Task statement
Lines containing "much" should be pulled from the material below.

☆ ☆ ☆ ☆ ☆ ☆ ☆

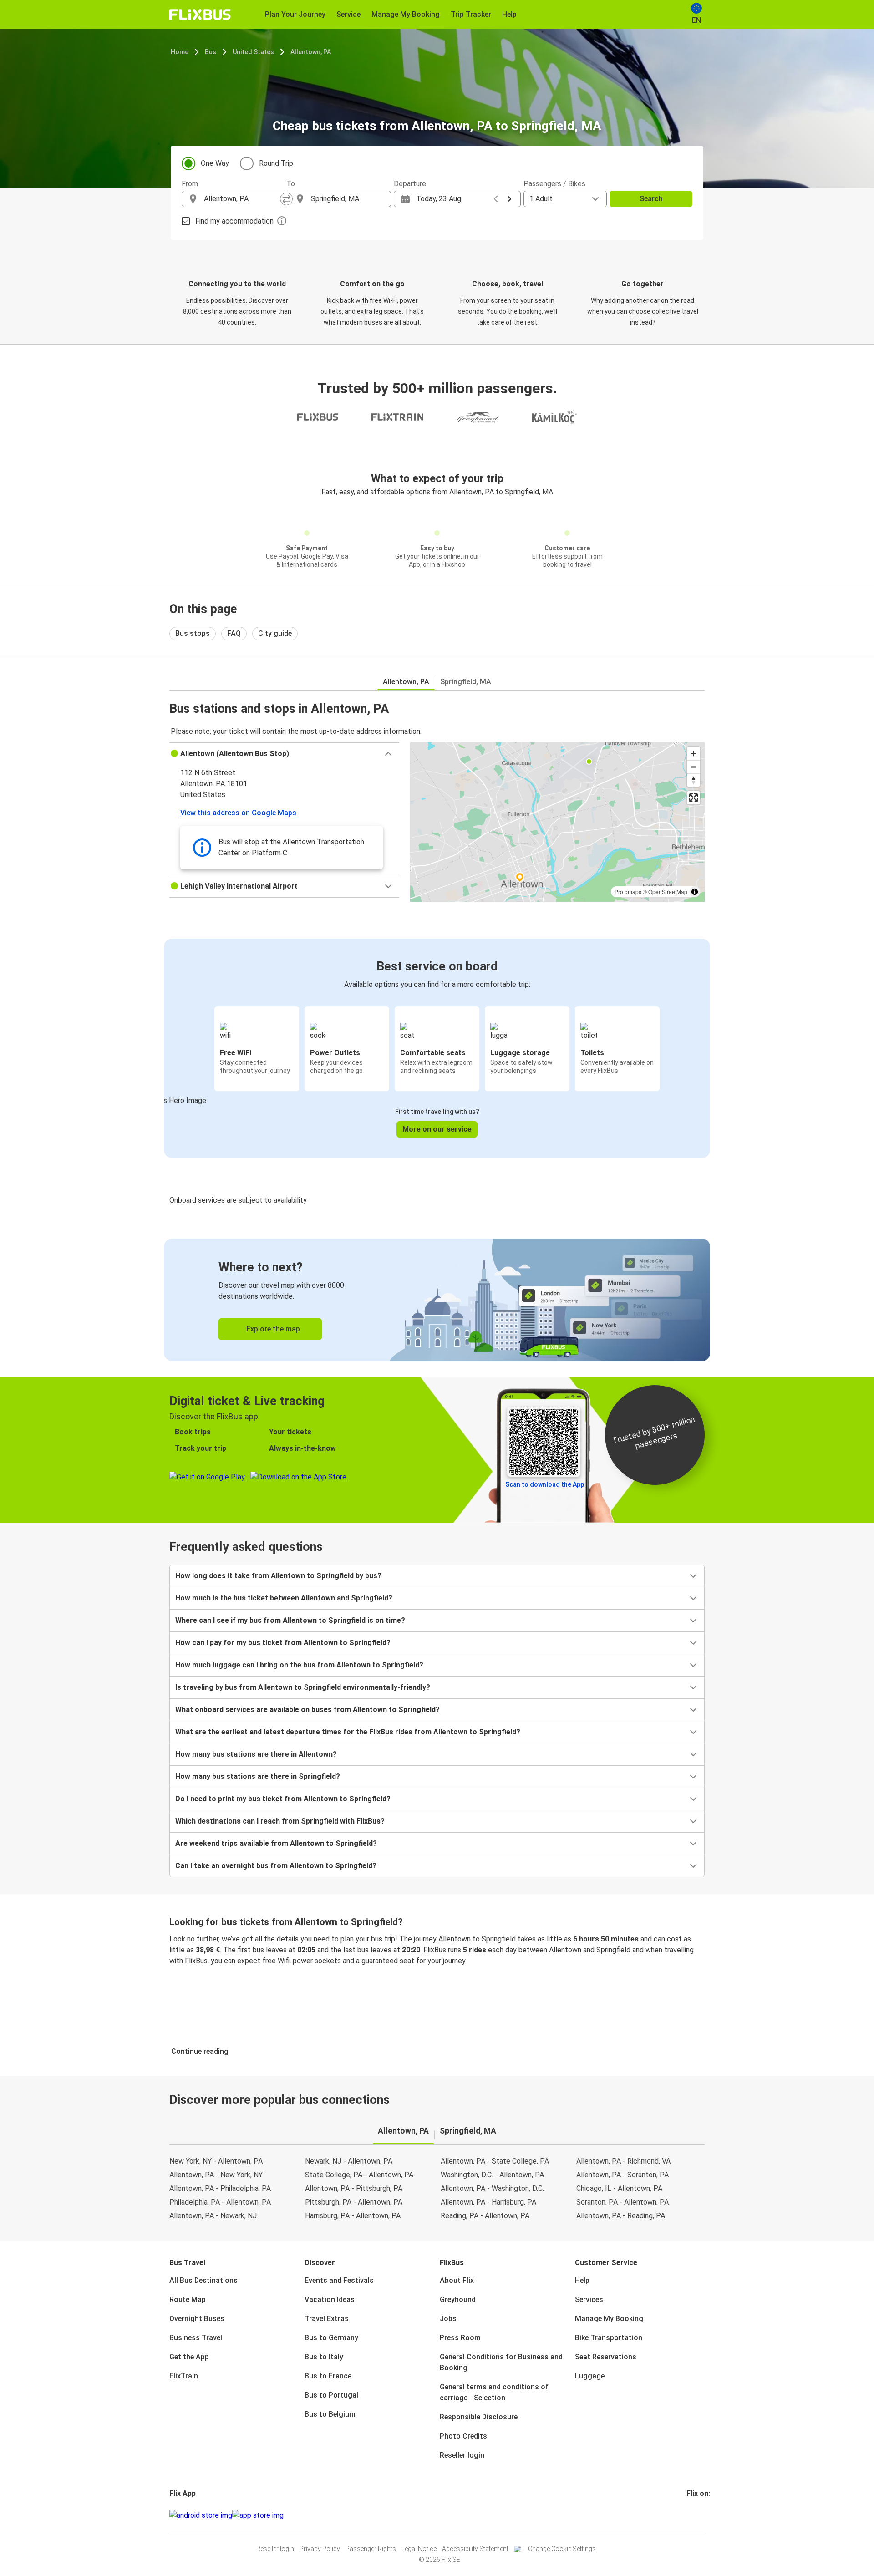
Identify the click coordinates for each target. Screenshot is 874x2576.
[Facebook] (687, 2515)
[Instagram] (690, 2515)
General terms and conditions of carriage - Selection (494, 2392)
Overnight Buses (196, 2318)
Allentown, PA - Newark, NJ (213, 2215)
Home (179, 52)
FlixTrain (183, 2376)
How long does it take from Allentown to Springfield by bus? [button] (278, 1575)
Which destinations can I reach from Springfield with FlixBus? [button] (280, 1821)
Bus (210, 52)
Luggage (590, 2376)
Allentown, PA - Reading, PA (620, 2215)
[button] (284, 754)
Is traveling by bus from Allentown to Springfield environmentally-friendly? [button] (302, 1687)
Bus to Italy (324, 2356)
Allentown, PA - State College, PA (495, 2161)
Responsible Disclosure (479, 2417)
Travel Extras (327, 2318)
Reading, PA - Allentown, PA (485, 2215)
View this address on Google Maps (238, 812)
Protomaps (628, 891)
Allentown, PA (310, 52)
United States (253, 52)
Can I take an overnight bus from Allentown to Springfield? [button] (275, 1865)
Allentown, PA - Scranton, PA (622, 2174)
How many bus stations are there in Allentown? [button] (256, 1754)
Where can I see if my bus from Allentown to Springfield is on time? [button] (290, 1620)
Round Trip (276, 163)
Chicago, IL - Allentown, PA (619, 2188)
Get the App (189, 2356)
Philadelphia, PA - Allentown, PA (220, 2202)
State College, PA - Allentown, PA (359, 2174)
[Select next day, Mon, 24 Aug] (509, 198)
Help (582, 2280)
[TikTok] (701, 2515)
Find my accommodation (234, 221)
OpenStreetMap (667, 891)
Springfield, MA (465, 681)
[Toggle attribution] (694, 891)
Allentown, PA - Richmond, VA (623, 2161)
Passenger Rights (371, 2548)
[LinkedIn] (696, 2515)
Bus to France (328, 2376)
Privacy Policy (320, 2548)
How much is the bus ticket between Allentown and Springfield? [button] (283, 1598)
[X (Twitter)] (698, 2515)
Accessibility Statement (475, 2548)
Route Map (187, 2299)
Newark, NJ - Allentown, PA (348, 2161)
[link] (437, 1300)
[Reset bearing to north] (693, 780)
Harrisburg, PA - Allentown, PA (353, 2215)
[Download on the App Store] (258, 2515)
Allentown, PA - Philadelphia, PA (220, 2188)
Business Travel (195, 2337)
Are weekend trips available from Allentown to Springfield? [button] (276, 1843)
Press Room (460, 2337)
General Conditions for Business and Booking (501, 2362)
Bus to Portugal (331, 2395)
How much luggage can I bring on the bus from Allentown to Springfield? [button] (299, 1665)
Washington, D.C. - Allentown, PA (492, 2174)
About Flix (457, 2280)
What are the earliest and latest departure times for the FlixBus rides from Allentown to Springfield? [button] (347, 1731)
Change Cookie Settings (562, 2548)
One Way (215, 163)
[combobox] (242, 198)
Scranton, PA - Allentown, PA (622, 2202)
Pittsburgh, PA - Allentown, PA (353, 2202)
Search (651, 198)
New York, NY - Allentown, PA (216, 2161)
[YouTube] (693, 2515)
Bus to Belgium (330, 2414)
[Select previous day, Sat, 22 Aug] (495, 198)
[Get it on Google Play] (200, 2515)
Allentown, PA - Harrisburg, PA (488, 2202)
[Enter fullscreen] (693, 797)
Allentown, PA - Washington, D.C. (492, 2188)
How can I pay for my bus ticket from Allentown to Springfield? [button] (283, 1642)
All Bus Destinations (203, 2280)
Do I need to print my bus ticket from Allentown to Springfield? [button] (283, 1798)
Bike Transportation (608, 2337)
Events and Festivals (339, 2280)
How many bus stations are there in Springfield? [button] (257, 1776)
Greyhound (458, 2299)
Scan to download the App (544, 1484)
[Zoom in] (693, 753)
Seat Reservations (605, 2356)
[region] (557, 822)
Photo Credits (463, 2436)
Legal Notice (419, 2548)
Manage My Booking (609, 2318)
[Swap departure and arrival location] (286, 199)
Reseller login (462, 2455)
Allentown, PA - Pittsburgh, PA (353, 2188)
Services (589, 2299)
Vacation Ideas (330, 2299)
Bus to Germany (331, 2337)
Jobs (448, 2318)
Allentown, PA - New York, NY (216, 2174)
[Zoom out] (693, 766)
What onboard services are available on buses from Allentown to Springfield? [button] (307, 1709)
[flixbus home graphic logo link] (200, 14)
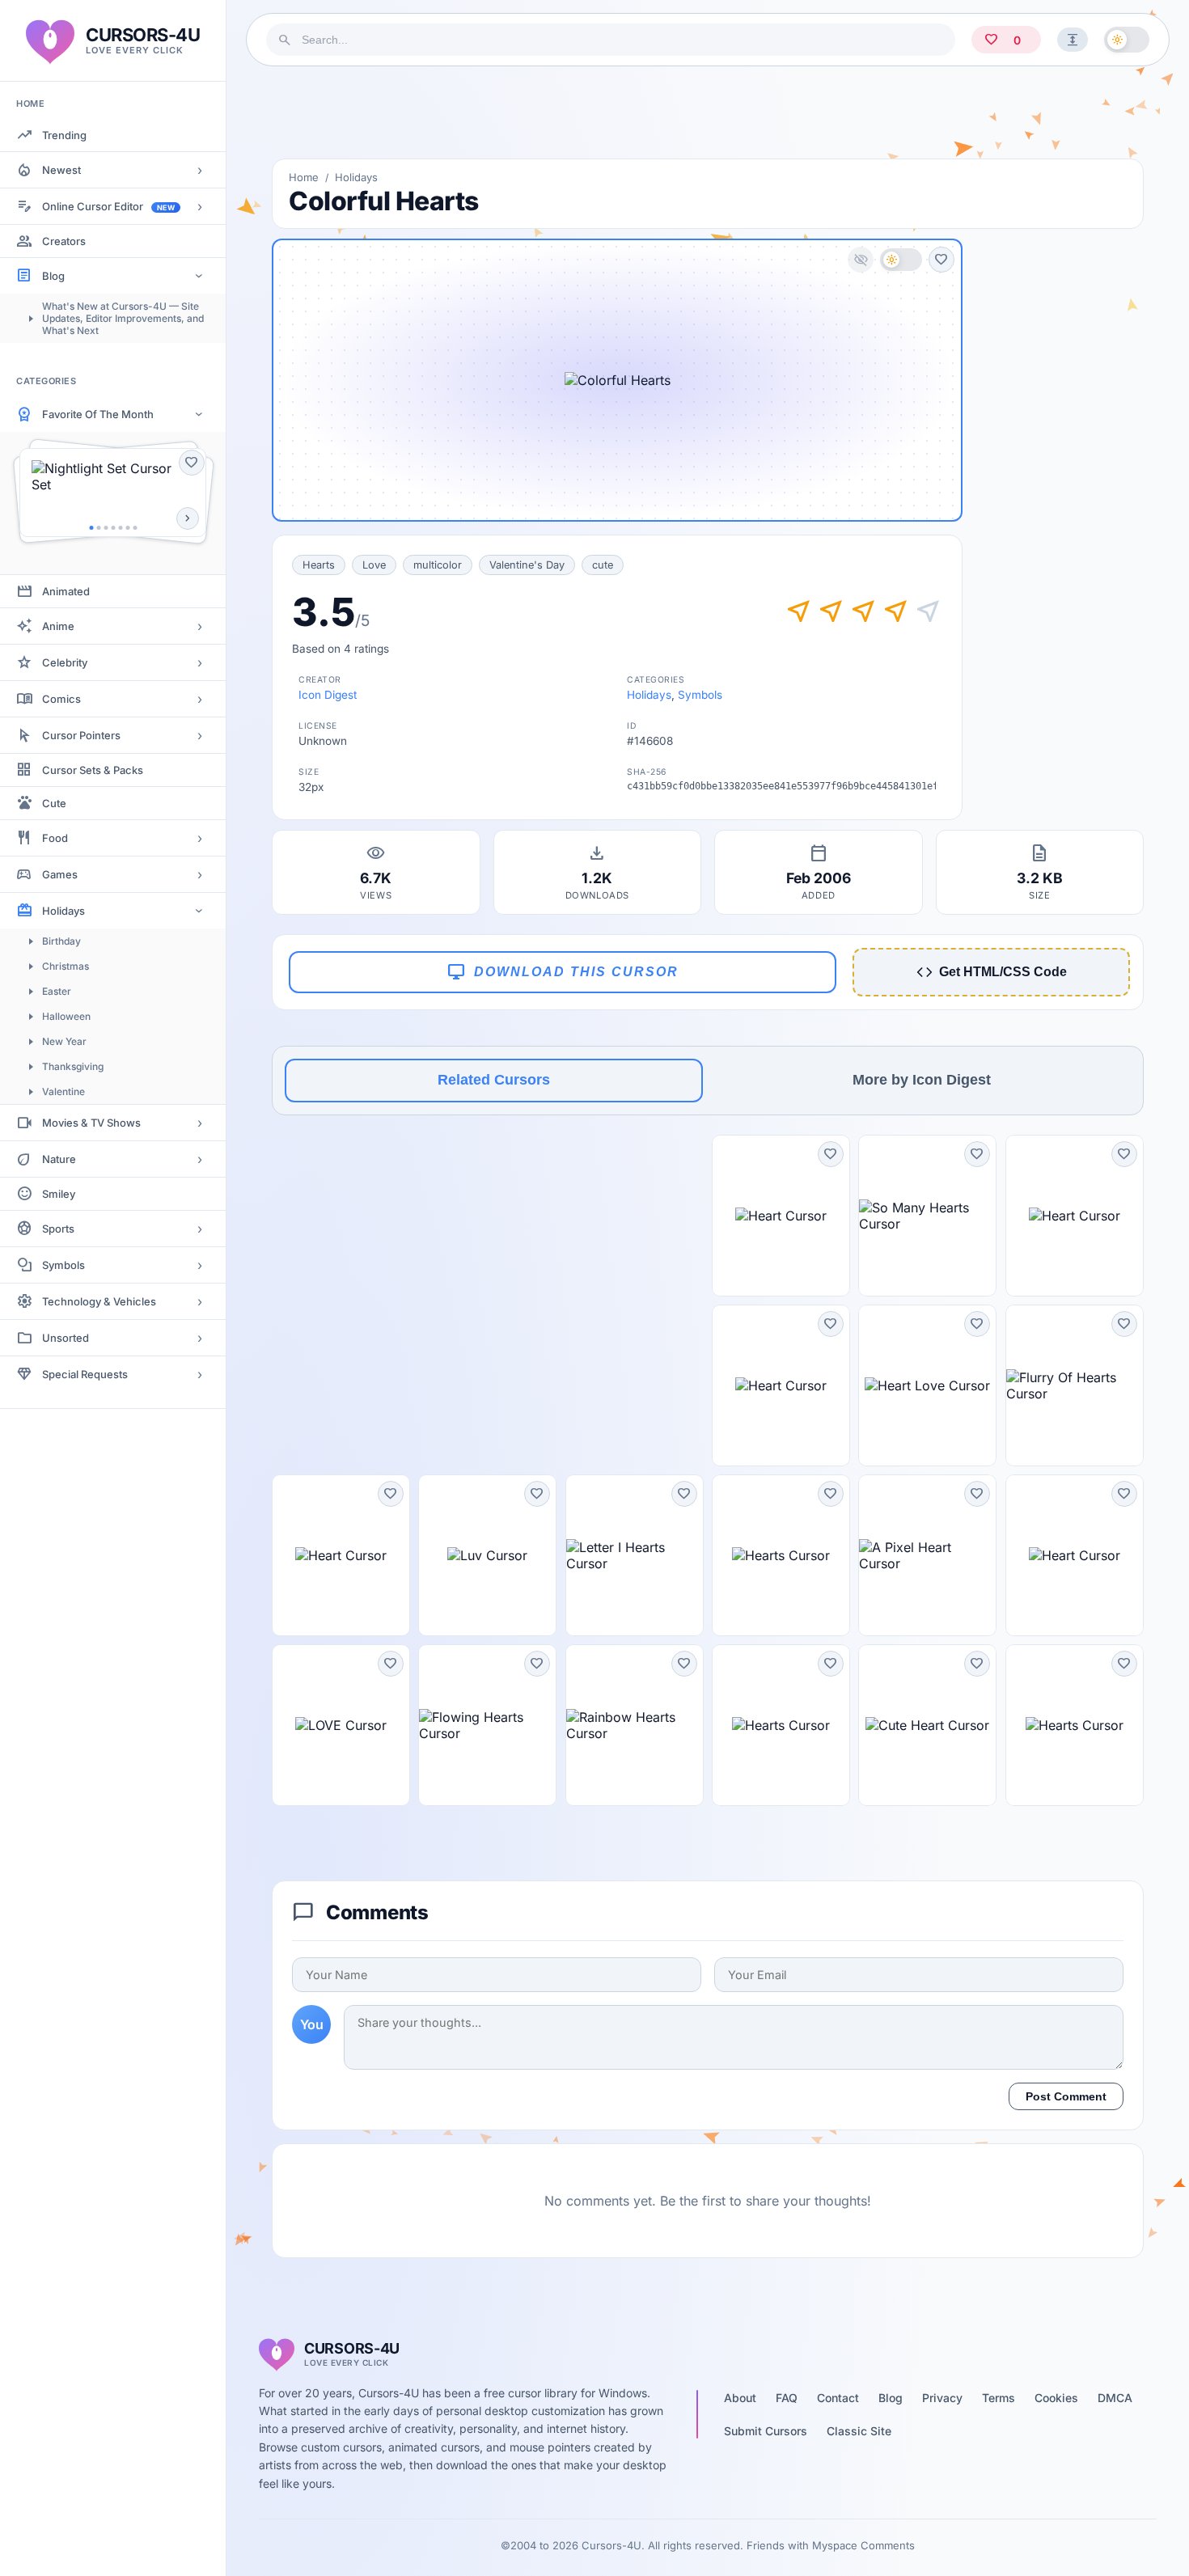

☆ ☆ ☆ ☆ ☆ ☆ ☆

Response
How much is the bus ticket between Allentown and Springfield? [button] (283, 1598)
How much luggage can I bring on the bus from Allentown to Springfield? [button] (299, 1665)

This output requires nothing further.